▶ _WYMAGANIA ĆWICZENIA_:
**a.** Odpowiedz na podstawie tekstu o spektaklu „Testosteron”:
(i) Kto jest autorem tekstu sztuki „Testosteron”?
(ii) W którym teatrze wystawiono spektakl?
(iii) Jak ma na imię syn Stavrosa, którego przyjęcie weselne się nie odbędzie?
**b.** Wymień wszystkie osoby, które według tekstu o spektaklu „Testosteron” są także na miejscu w knajpie.
**c.** Napisz dalszy ciąg tekstu o spektaklu „Testosteron”, zaczynając po jego ostatnim zdaniu.

▶ _FRAGMENT TEKSTU_:
= = =

EN

19.04.2023, 11:10 Wersja do druku

Testosteron

„Testosteron” Andrzeja Saramonowicza w reż. Adama Krawczuka i Macieja Wierzbickiego z Teatru Gudejko w Teatrze Komedia w Warszawie. Pisze Rafał Turowski na swoim blogu.

mat. teatru

Ten tekst liczy sobie dwie dekady a kultowy ongiś film, który powstał na jego podstawie jest tylko ździebko młodszy. Wtedy, przed dwudziestu laty „być mężczyzną” to było coś zupełnie innego niż jest dziś, gdy mamy już zezwolenie na łzy, bezradność, malowanie paznokci, o gender - który nie jest ideologią - nie wspominając. Więc wybrałem się do teatru z perwersyjną wręcz ciekawością jak ten XX-wieczny tekst zabrzmi w socjologicznych warunkach współczesności, do tego - na hipsterskim Żoliborzu.

Uprzedzam, dialogi są niemiłosiernie wulgarne i momentami jest naprawdę grubo, ale jesteśmy wśród facetów, no - może nie w szatni po meczu, ale w okolicznościach w sumie podobnych, zwłaszcza, gdy mecz mamy przegrany. Mamy oto knajpę, w której NIE odbędzie się przyjęcie weselne syna Stavrosa – Kornela, gdyż jego narzeczona literalnie uciekła spod ołtarza i jej osoba oraz postepowanie ocenione zostanie przez niedoszłych weselników rzeczownikami i przymiotnikami wysoce stygmatyzującymi, że się tak wyrażę. Na miejscu są także przyrodni brat pana młodego, muzyk, kelner, znajomy Kornela oraz dziennikarz z popularnej gazety, który miał ślub udokumentować, gdyż uciekająca panna młoda jest osobą powszechnie znaną. I każdy z panów do tej opowieści dołoży swoje 5 (a niekiedy 10) groszy, okaże się bowiem, że… Ale nie będę spojlerował.

= = =

▶ _FRAGMENTY DANYCH_:
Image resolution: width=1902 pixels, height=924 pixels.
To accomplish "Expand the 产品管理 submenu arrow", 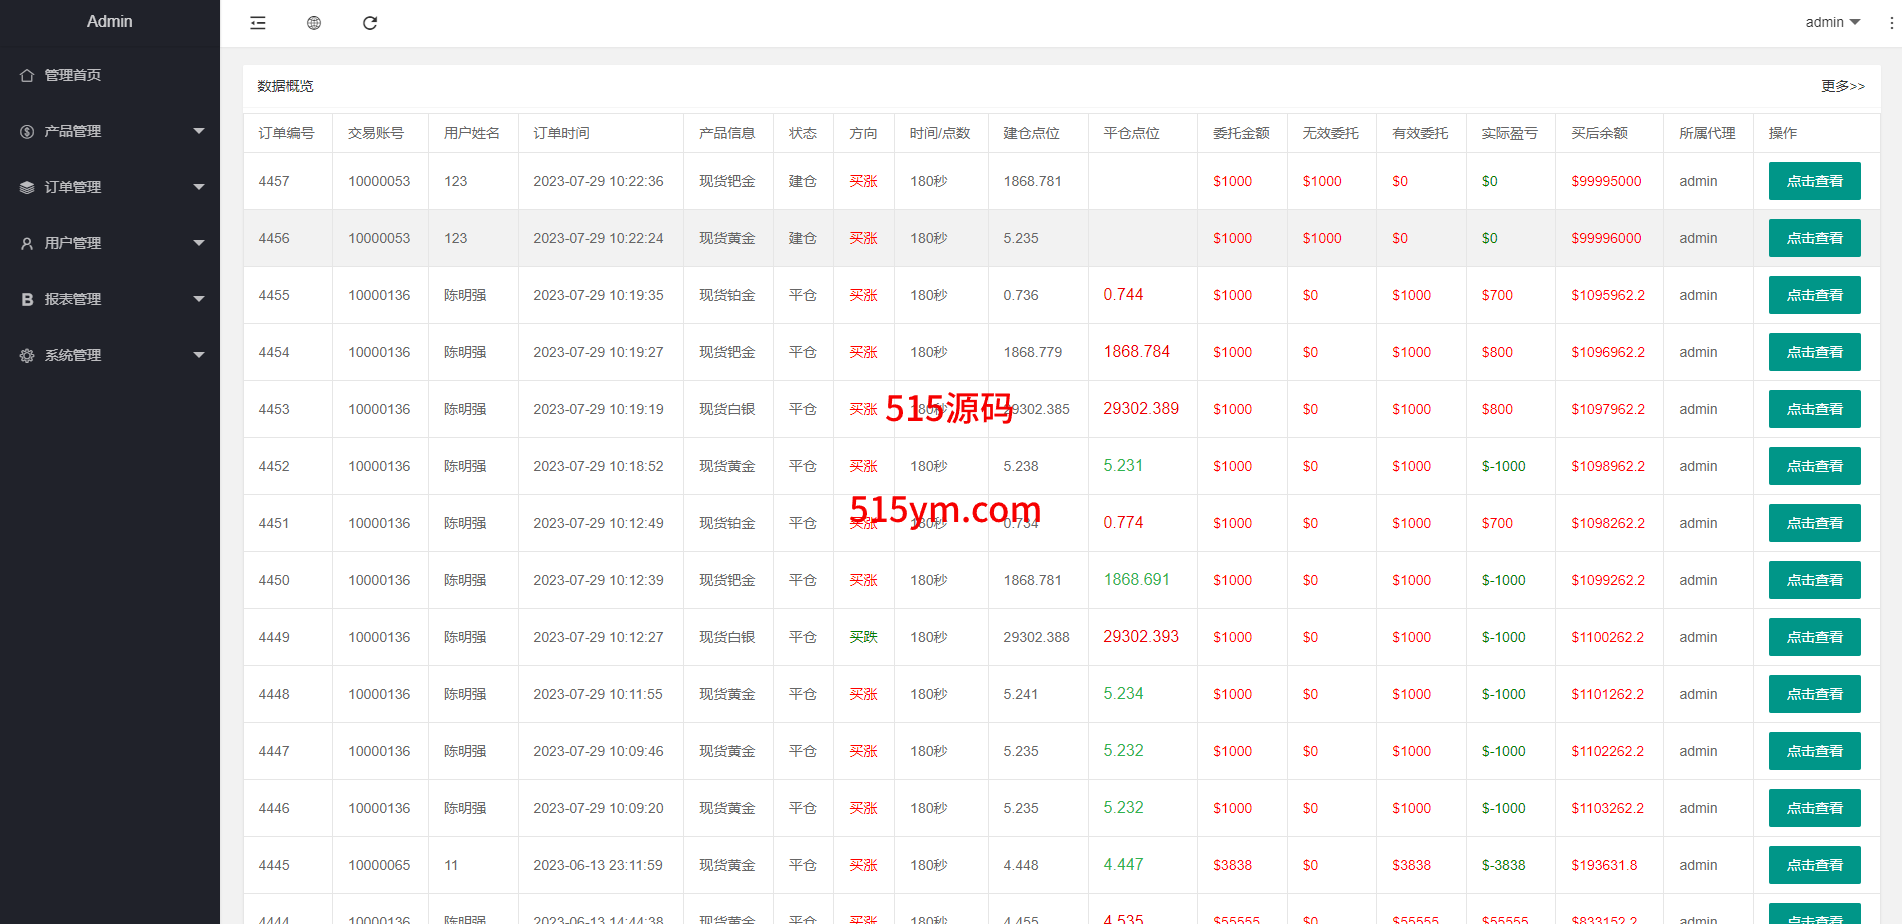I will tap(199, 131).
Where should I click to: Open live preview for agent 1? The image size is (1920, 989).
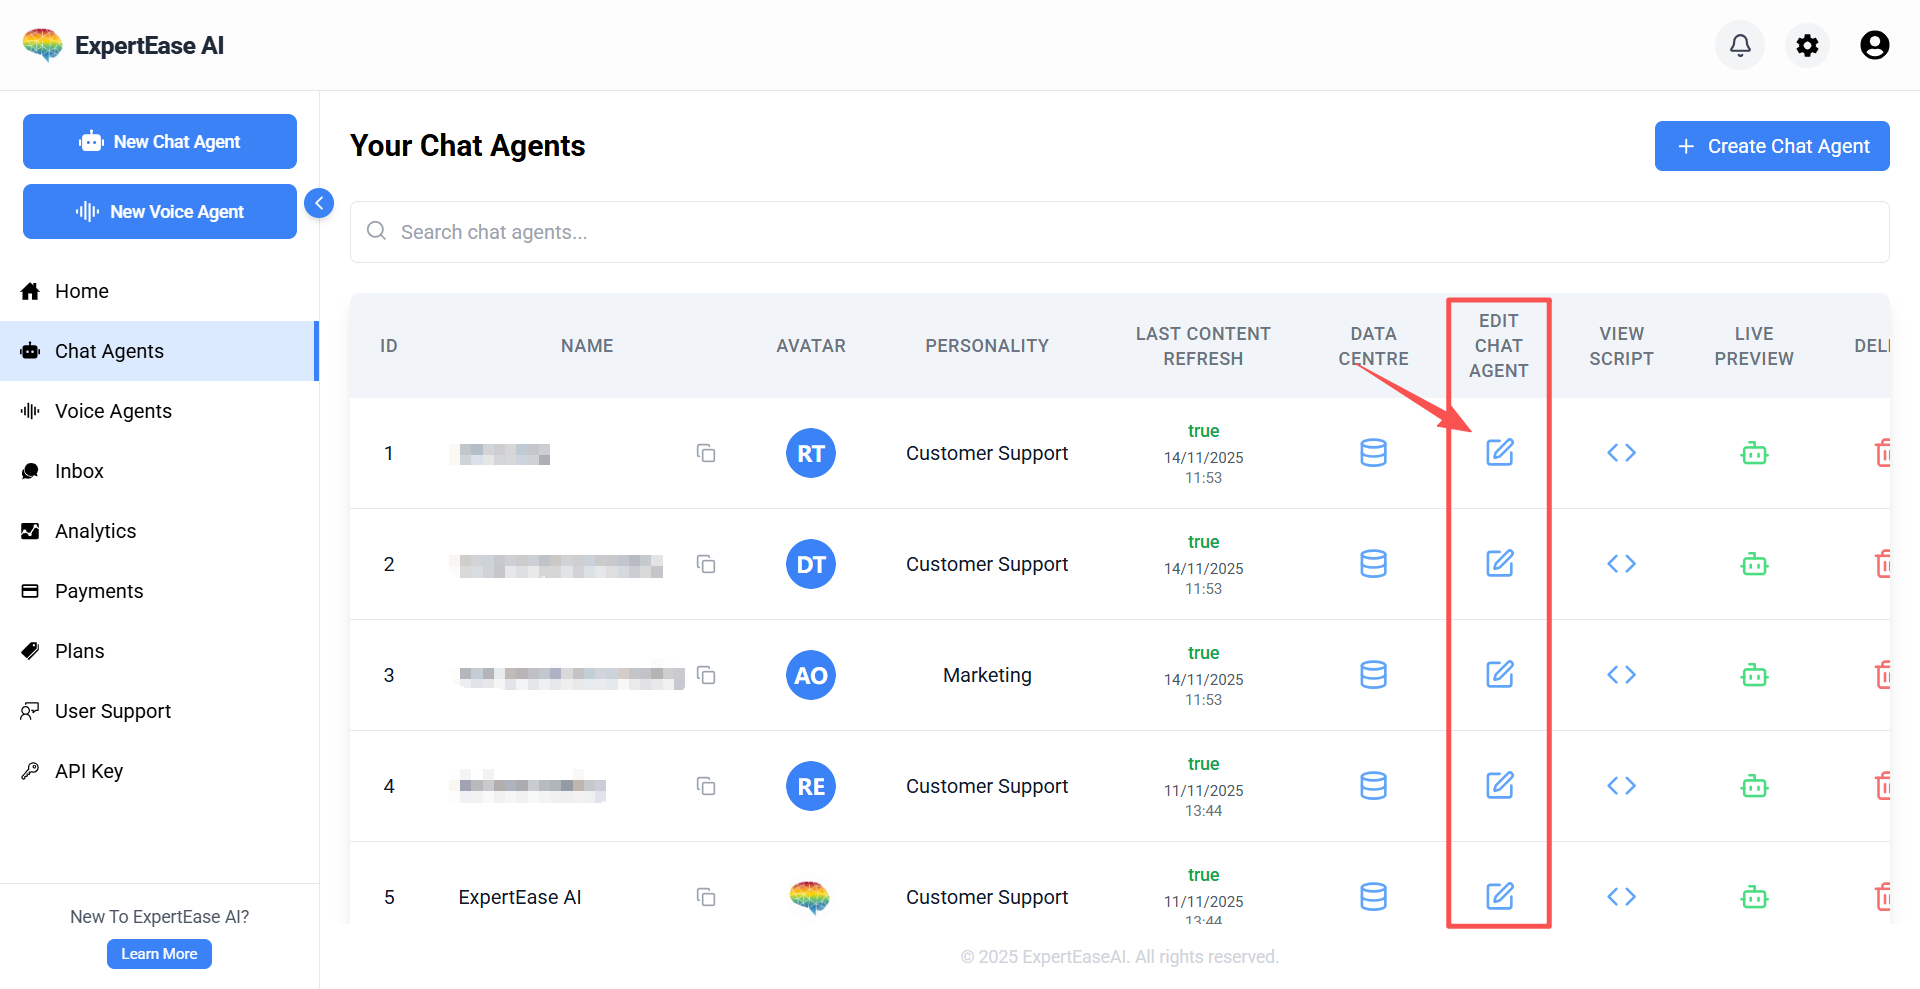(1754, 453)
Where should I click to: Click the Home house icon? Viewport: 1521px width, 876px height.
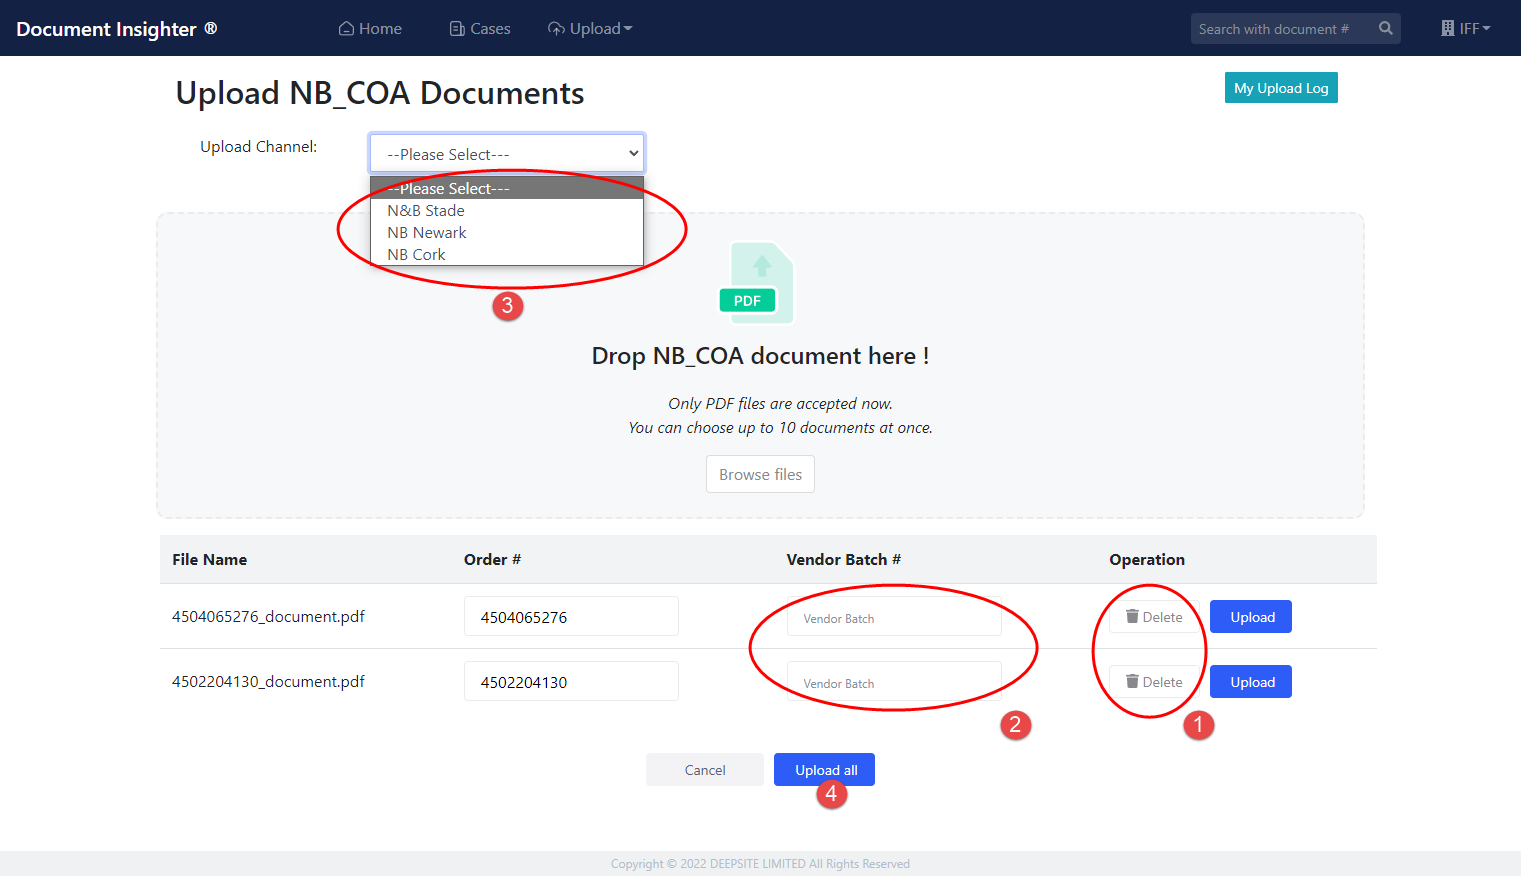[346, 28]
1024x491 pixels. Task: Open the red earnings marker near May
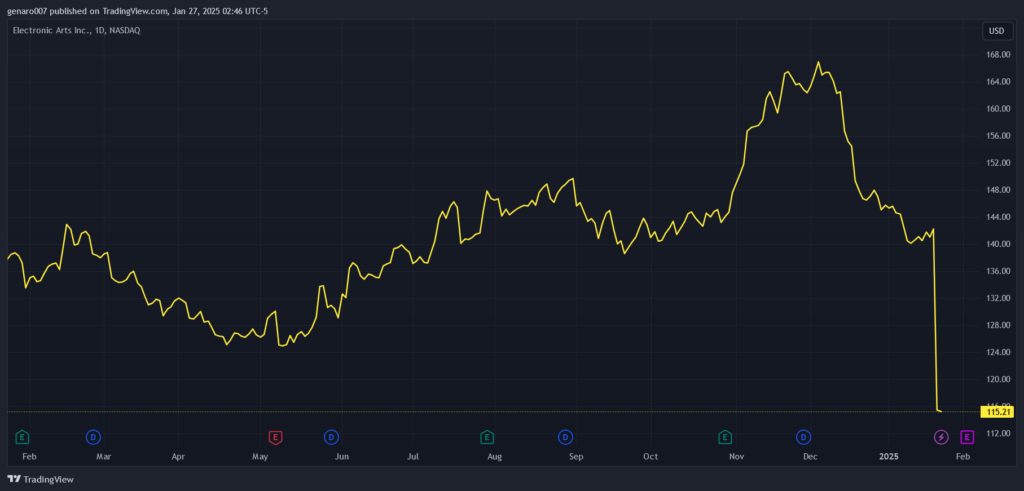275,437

= = =

▶ _ROZWIĄZANE ZADANIA_:
**a.**
(i) Andrzej Saramonowicz.
(ii) W Teatrze Komedia w Warszawie.
(iii) Kornel.

**b.**
- przyrodni brat pana młodego
- muzyk
- kelner
- znajomy Kornela
- dziennikarz z popularnej gazety

**c.**
Warto też głośno napisać – szczególnie żeby żeńska część widowni nie była zszokowana, że spektakl jest o zdradach kobiet. Wiarołomnych jest 7 na 10 dam, co nie jest licentia poetica, a faktem naukowo dowiedzionym. Odniesienia do świata fauny w tym zakresie (Kornel i Robal są biologami) były nie wiedzieć czemu okropnie zabawne, podobnie jak instruktaż podrywu, którego Tytus udziela rzeczonemu, nieco nieśmiałemu Robalowi.

Ergo - oczywiście, że rzecz się zestarzała, ale bawiłem się dobrze, w tym wypadku to chyba najważniejsze.